(ACTIVITY):
Each record below has to be printed verbatim.

━━━ RECORDS FOR PROCESSING

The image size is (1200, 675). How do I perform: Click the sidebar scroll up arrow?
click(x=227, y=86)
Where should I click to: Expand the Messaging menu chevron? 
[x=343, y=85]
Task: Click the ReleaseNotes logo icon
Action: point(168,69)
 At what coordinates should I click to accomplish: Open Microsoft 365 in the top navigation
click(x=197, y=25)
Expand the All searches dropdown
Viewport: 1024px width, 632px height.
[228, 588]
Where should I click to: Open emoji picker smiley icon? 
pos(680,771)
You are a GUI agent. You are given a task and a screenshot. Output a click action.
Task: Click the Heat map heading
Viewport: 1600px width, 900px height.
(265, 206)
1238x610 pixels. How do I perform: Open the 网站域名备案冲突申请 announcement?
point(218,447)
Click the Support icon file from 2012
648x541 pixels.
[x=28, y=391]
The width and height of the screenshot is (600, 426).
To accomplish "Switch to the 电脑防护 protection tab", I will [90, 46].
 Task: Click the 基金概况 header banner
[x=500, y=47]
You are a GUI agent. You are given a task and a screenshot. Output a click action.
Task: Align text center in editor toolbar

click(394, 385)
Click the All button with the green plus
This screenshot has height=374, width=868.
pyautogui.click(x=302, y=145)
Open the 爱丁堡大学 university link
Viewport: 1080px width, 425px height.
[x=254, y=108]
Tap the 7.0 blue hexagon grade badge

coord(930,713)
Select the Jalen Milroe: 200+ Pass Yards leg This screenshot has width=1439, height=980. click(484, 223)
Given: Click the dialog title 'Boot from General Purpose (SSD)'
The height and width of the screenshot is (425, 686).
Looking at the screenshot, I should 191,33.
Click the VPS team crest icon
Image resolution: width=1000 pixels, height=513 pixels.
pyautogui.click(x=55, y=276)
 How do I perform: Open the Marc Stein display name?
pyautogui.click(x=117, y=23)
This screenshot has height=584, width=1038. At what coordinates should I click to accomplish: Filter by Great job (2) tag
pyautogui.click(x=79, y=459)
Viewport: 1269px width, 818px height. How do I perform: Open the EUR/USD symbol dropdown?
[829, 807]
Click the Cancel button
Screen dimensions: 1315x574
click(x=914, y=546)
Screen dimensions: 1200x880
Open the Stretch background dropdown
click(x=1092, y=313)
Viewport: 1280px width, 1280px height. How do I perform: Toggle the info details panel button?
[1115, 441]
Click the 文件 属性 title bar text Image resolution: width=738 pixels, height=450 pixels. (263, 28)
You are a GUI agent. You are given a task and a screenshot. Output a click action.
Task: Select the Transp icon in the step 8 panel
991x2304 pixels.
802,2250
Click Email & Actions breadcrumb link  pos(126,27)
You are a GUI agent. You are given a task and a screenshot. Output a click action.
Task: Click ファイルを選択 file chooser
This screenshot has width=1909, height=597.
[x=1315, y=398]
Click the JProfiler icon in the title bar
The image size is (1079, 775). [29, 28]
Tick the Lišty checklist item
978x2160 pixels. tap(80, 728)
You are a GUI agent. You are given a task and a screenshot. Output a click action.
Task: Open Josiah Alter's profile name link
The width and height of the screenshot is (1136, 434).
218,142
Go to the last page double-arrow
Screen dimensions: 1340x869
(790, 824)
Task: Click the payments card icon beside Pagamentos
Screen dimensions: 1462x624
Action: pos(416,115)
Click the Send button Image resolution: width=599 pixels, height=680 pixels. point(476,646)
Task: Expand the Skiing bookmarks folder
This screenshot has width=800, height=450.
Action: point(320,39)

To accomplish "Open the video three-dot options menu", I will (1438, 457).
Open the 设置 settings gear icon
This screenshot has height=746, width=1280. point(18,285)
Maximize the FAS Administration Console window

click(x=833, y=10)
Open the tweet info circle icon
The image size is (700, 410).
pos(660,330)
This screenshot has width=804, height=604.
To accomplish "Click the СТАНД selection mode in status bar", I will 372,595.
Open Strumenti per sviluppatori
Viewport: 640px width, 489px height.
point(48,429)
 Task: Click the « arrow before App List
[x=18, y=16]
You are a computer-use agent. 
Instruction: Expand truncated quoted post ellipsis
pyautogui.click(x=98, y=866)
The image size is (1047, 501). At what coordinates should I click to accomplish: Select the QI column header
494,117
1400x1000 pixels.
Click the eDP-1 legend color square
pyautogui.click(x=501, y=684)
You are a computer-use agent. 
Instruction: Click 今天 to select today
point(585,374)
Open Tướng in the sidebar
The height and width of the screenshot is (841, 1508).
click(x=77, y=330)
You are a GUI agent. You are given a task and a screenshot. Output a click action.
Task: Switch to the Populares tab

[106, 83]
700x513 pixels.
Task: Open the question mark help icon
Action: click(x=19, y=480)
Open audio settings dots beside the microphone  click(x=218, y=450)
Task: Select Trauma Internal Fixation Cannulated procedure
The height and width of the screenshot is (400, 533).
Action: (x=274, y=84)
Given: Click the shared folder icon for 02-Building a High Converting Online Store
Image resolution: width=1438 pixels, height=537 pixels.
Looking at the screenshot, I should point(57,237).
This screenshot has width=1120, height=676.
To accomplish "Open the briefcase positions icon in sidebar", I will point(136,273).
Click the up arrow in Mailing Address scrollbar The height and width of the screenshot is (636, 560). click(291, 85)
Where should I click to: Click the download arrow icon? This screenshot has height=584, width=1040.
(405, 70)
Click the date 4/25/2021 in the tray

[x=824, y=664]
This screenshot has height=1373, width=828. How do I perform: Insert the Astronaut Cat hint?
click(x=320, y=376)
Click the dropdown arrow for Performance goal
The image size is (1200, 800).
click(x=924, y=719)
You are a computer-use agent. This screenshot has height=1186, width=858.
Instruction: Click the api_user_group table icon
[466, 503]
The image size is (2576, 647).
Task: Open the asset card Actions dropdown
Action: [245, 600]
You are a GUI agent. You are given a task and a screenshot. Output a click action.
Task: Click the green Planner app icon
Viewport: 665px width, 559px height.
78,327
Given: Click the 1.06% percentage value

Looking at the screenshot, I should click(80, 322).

━━━━━━

(EXERCISE RESPONSE):
The image size is (1200, 675). How do I perform: Click the sidebar scroll up arrow?
click(x=227, y=86)
Where should I click to: Expand the Messaging menu chevron? 
[x=343, y=85]
Task: Click the ReleaseNotes logo icon
Action: point(168,69)
 At what coordinates should I click to accomplish: Open Microsoft 365 in the top navigation
click(x=197, y=25)
Expand the All searches dropdown
Viewport: 1024px width, 632px height.
[228, 588]
Where should I click to: Open emoji picker smiley icon? 
pos(680,771)
You are a GUI agent. You are given a task and a screenshot. Output a click action.
Task: Click the Heat map heading
Viewport: 1600px width, 900px height.
(265, 206)
1238x610 pixels. How do I perform: Open the 网站域名备案冲突申请 announcement?
point(218,447)
Click the Support icon file from 2012
648x541 pixels.
[x=28, y=391]
The width and height of the screenshot is (600, 426).
To accomplish "Switch to the 电脑防护 protection tab", I will [90, 46].
 Task: Click the 基金概况 header banner
[x=500, y=47]
You are a GUI agent. You are given a task and a screenshot. Output a click action.
Task: Align text center in editor toolbar

click(394, 385)
Click the All button with the green plus
This screenshot has height=374, width=868.
pyautogui.click(x=302, y=145)
Open the 爱丁堡大学 university link
Viewport: 1080px width, 425px height.
[x=254, y=108]
Tap the 7.0 blue hexagon grade badge

coord(930,713)
Select the Jalen Milroe: 200+ Pass Yards leg This screenshot has width=1439, height=980. click(484, 223)
Given: Click the dialog title 'Boot from General Purpose (SSD)'
The height and width of the screenshot is (425, 686).
Looking at the screenshot, I should 191,33.
Click the VPS team crest icon
Image resolution: width=1000 pixels, height=513 pixels.
pyautogui.click(x=55, y=276)
 How do I perform: Open the Marc Stein display name?
pyautogui.click(x=117, y=23)
This screenshot has height=584, width=1038. At what coordinates should I click to accomplish: Filter by Great job (2) tag
pyautogui.click(x=79, y=459)
Viewport: 1269px width, 818px height. How do I perform: Open the EUR/USD symbol dropdown?
[829, 807]
Click the Cancel button
Screen dimensions: 1315x574
click(x=914, y=546)
Screen dimensions: 1200x880
Open the Stretch background dropdown
click(x=1092, y=313)
Viewport: 1280px width, 1280px height. How do I perform: Toggle the info details panel button?
[1115, 441]
Click the 文件 属性 title bar text Image resolution: width=738 pixels, height=450 pixels. (263, 28)
You are a GUI agent. You are given a task and a screenshot. Output a click action.
Task: Select the Transp icon in the step 8 panel
991x2304 pixels.
802,2250
Click Email & Actions breadcrumb link  pos(126,27)
You are a GUI agent. You are given a task and a screenshot. Output a click action.
Task: Click ファイルを選択 file chooser
This screenshot has width=1909, height=597.
[x=1315, y=398]
Click the JProfiler icon in the title bar
The image size is (1079, 775). [29, 28]
Tick the Lišty checklist item
978x2160 pixels. tap(80, 728)
You are a GUI agent. You are given a task and a screenshot. Output a click action.
Task: Open Josiah Alter's profile name link
The width and height of the screenshot is (1136, 434).
218,142
Go to the last page double-arrow
Screen dimensions: 1340x869
(790, 824)
Task: Click the payments card icon beside Pagamentos
Screen dimensions: 1462x624
Action: pos(416,115)
Click the Send button Image resolution: width=599 pixels, height=680 pixels. point(476,646)
Task: Expand the Skiing bookmarks folder
This screenshot has width=800, height=450.
Action: point(320,39)

To accomplish "Open the video three-dot options menu", I will (1438, 457).
Open the 设置 settings gear icon
This screenshot has height=746, width=1280. point(18,285)
Maximize the FAS Administration Console window

click(x=833, y=10)
Open the tweet info circle icon
The image size is (700, 410).
pos(660,330)
This screenshot has width=804, height=604.
To accomplish "Click the СТАНД selection mode in status bar", I will 372,595.
Open Strumenti per sviluppatori
Viewport: 640px width, 489px height.
point(48,429)
 Task: Click the « arrow before App List
[x=18, y=16]
You are a computer-use agent. 
Instruction: Expand truncated quoted post ellipsis
pyautogui.click(x=98, y=866)
The image size is (1047, 501). At what coordinates should I click to accomplish: Select the QI column header
494,117
1400x1000 pixels.
Click the eDP-1 legend color square
pyautogui.click(x=501, y=684)
You are a computer-use agent. 
Instruction: Click 今天 to select today
point(585,374)
Open Tướng in the sidebar
The height and width of the screenshot is (841, 1508).
click(x=77, y=330)
You are a GUI agent. You are given a task and a screenshot. Output a click action.
Task: Switch to the Populares tab

[106, 83]
700x513 pixels.
Task: Open the question mark help icon
Action: click(x=19, y=480)
Open audio settings dots beside the microphone  click(x=218, y=450)
Task: Select Trauma Internal Fixation Cannulated procedure
The height and width of the screenshot is (400, 533).
Action: (x=274, y=84)
Given: Click the shared folder icon for 02-Building a High Converting Online Store
Image resolution: width=1438 pixels, height=537 pixels.
Looking at the screenshot, I should point(57,237).
This screenshot has width=1120, height=676.
To accomplish "Open the briefcase positions icon in sidebar", I will point(136,273).
Click the up arrow in Mailing Address scrollbar The height and width of the screenshot is (636, 560). click(291, 85)
Where should I click to: Click the download arrow icon? This screenshot has height=584, width=1040.
(405, 70)
Click the date 4/25/2021 in the tray

[x=824, y=664]
This screenshot has height=1373, width=828. How do I perform: Insert the Astronaut Cat hint?
click(x=320, y=376)
Click the dropdown arrow for Performance goal
The image size is (1200, 800).
click(x=924, y=719)
You are a computer-use agent. This screenshot has height=1186, width=858.
Instruction: Click the api_user_group table icon
[466, 503]
The image size is (2576, 647).
Task: Open the asset card Actions dropdown
Action: [245, 600]
You are a GUI agent. You are given a task and a screenshot. Output a click action.
Task: Click the green Planner app icon
Viewport: 665px width, 559px height.
78,327
Given: Click the 1.06% percentage value

Looking at the screenshot, I should click(80, 322).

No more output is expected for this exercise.